Das Gericht verneinte dies. Für die Bildung eines örtlichen Betriebsrats sei eine lokale Management-Struktur mit echter Entscheidungsbefugnis nötig. Die rein digitale Koordination reiche nicht aus.
Diese Entscheidung hat weitreichende Folgen für die Gig-Economy. Zentral gesteuerte Plattformen müssen zwar keine Vielzahl lokaler Betriebsräte fürchten, sind aber dennoch zur Mitbestimmung bei den zentral eingesetzten Steuerungs- und Bewertungsalgorithmen verpflichtet. Der Spagat zwischen automatisierter Führung und Arbeitnehmervertretung bleibt also bestehen.
Strategische Zwischenphase für Personalabteilungen
Die Kombination aus verlängerter EU-Frist und gesteigerter betriebsräter Aufmerksamkeit schafft eine besondere Lage für Personalverantwortliche.
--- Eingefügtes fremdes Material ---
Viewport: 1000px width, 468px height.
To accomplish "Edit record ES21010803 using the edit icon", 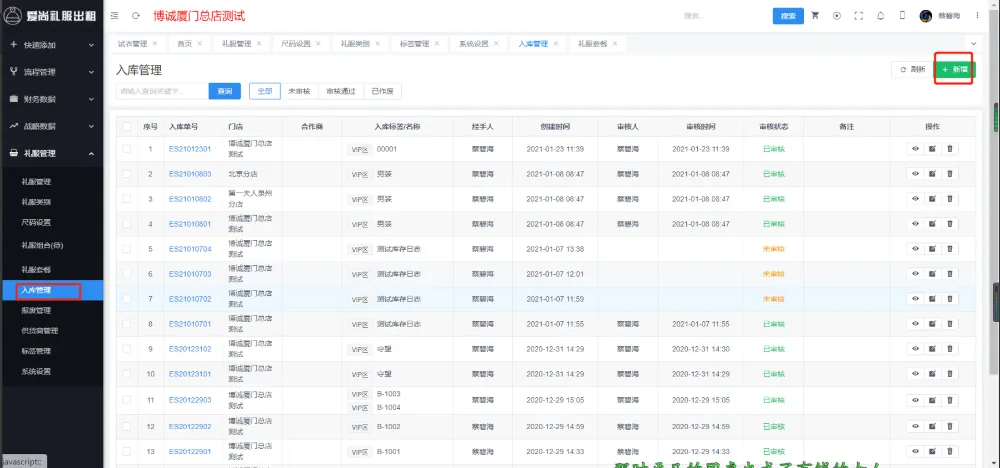I will [x=932, y=174].
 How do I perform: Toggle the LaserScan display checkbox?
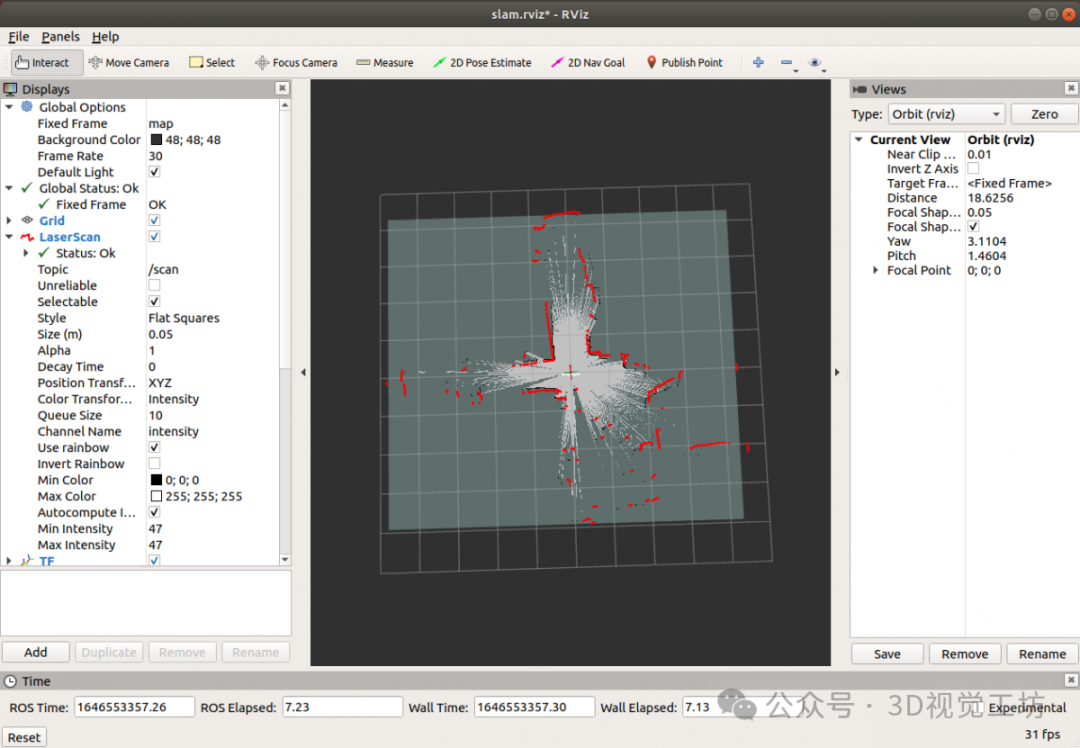(x=154, y=237)
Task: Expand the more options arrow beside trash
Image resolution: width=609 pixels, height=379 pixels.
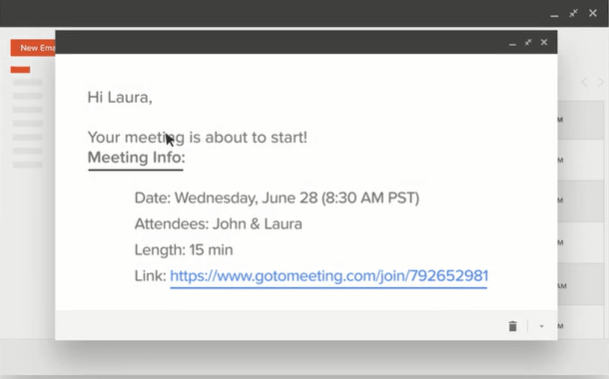Action: (541, 326)
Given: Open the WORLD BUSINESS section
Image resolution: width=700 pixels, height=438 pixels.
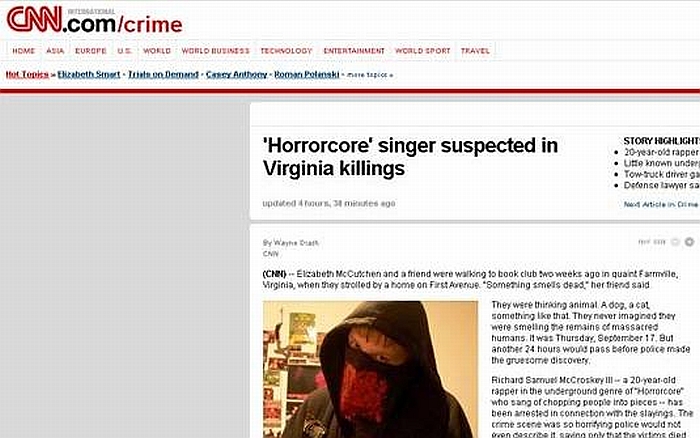Looking at the screenshot, I should point(216,51).
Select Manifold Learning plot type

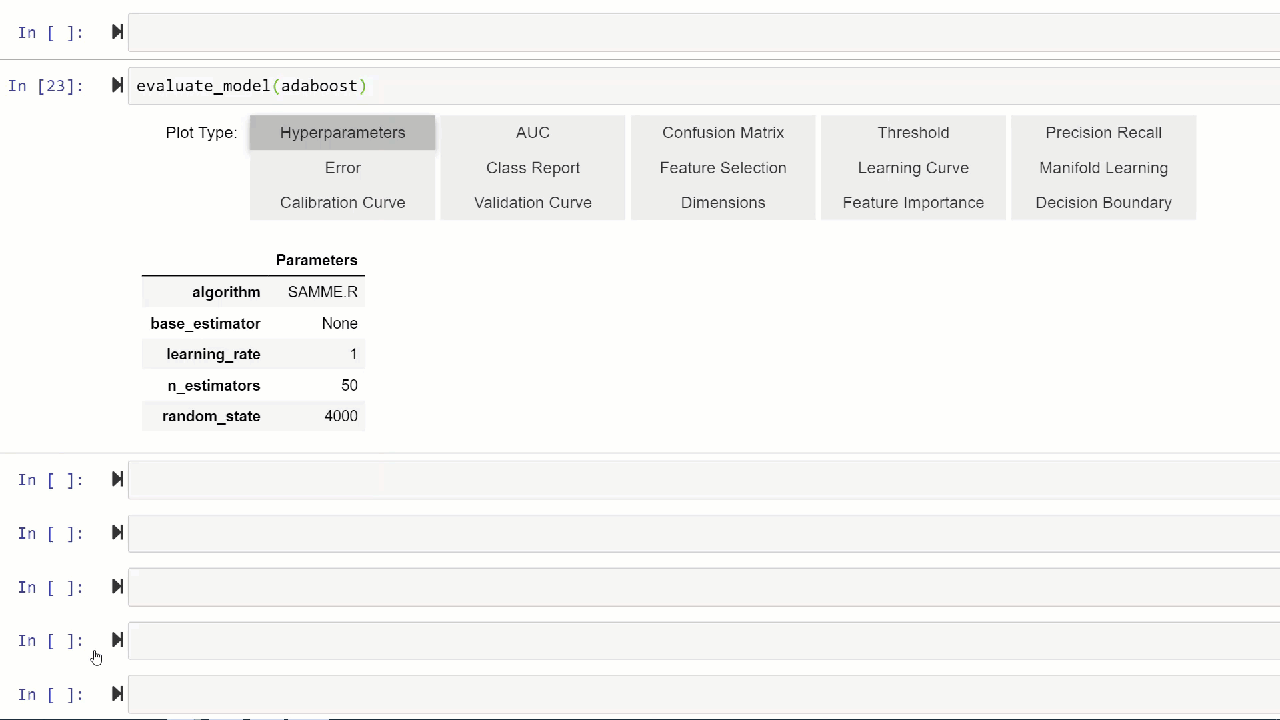click(x=1103, y=168)
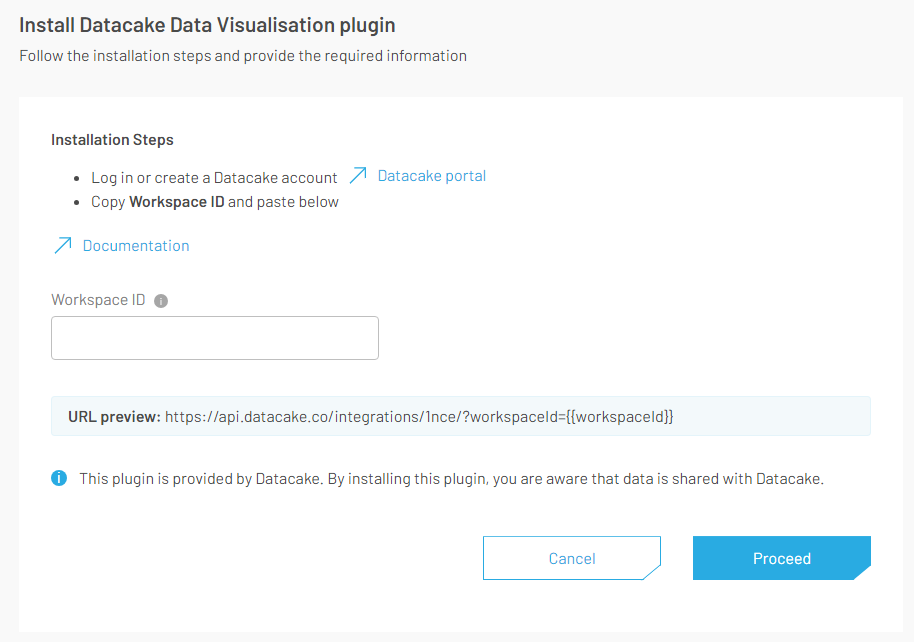Click the 'Installation Steps' heading

(x=112, y=140)
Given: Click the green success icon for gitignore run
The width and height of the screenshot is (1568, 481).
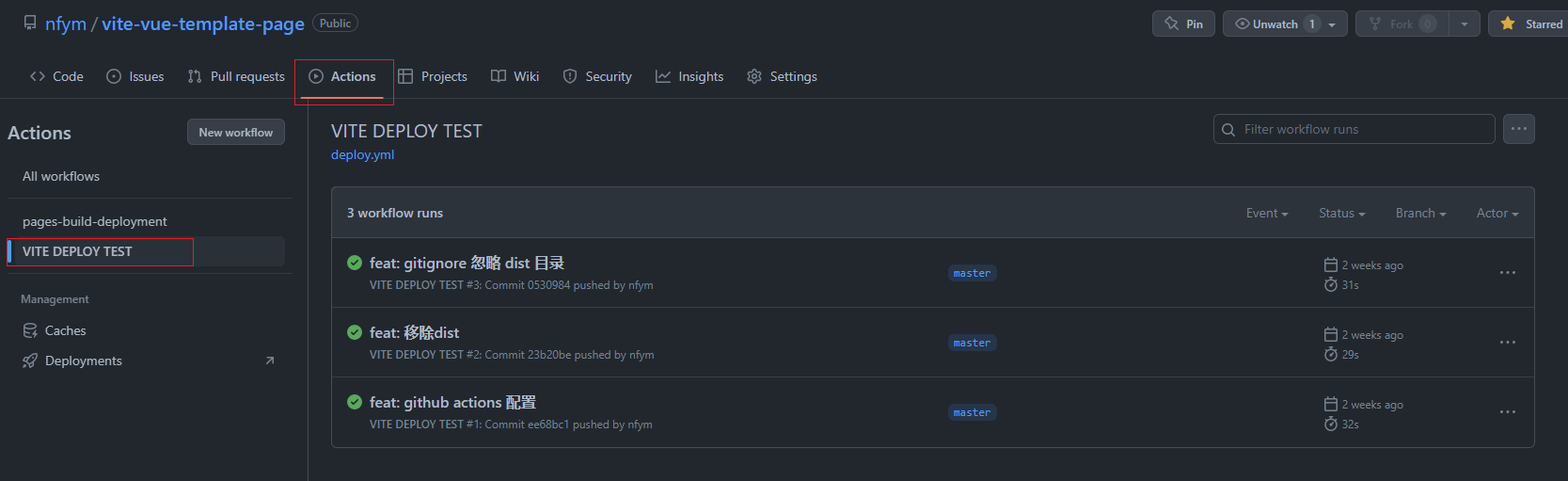Looking at the screenshot, I should tap(355, 263).
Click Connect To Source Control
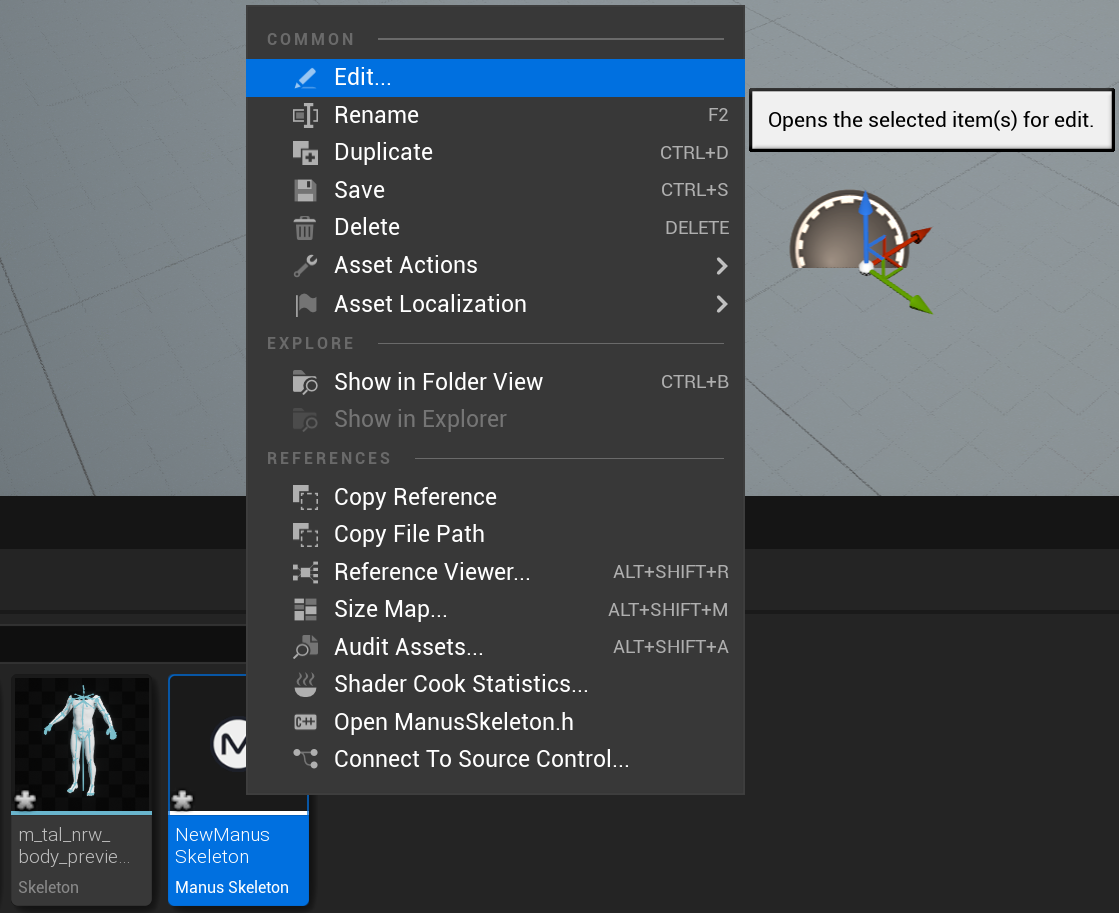The image size is (1119, 913). (481, 759)
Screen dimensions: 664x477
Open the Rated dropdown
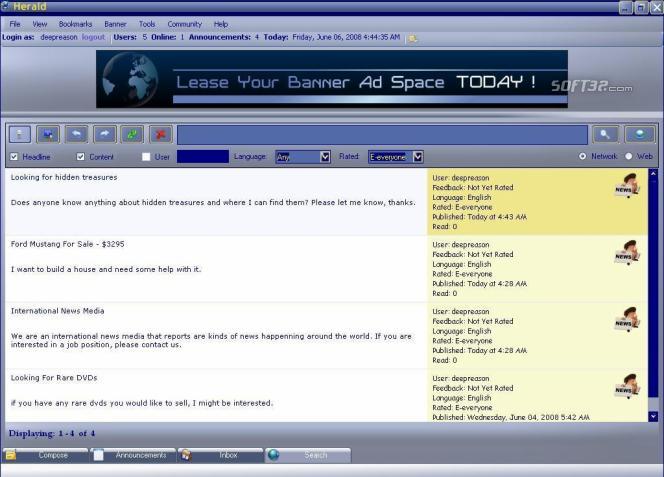pyautogui.click(x=417, y=157)
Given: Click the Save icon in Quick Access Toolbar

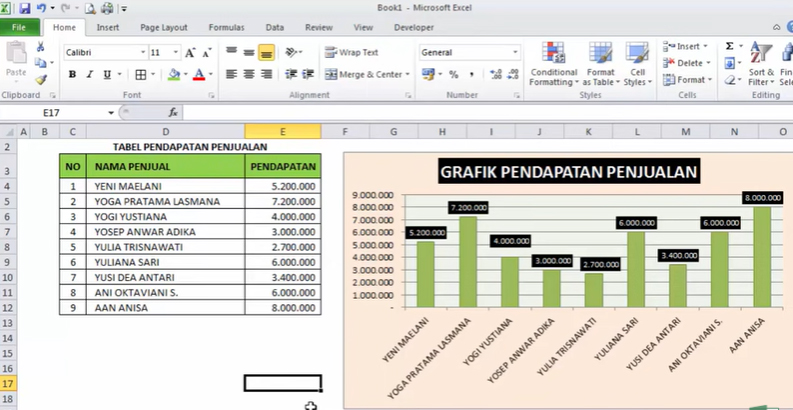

Die Branche rät: Die gewonnene Zeit sollte nicht zum Abwarten, sondern für gründliche Bestandsaufnahmen genutzt werden.
Die Schnittmenge aus Datenschutz-Grundverordnung (DSGVO), KI-Gesetz und nationalem Arbeitsrecht erfordert einen interdisziplinären Ansatz. Personaler müssen mit Rechtsabteilung, IT und Datenschutz genau kartieren, wo im Employee-Lifecycle KI zum Einsatz kommt.
„Proaktive Einbindung der Betriebsräte ist der Schlüssel“, so ein Analyst. Wer die Mitarbeitervertretung früh in die Software-Beschaffung einbezieht, baue Vertrauen auf und vermeide später teure Implementierungsverzögerungen. Der Weg bis 2027 muss jetzt geebnet werden.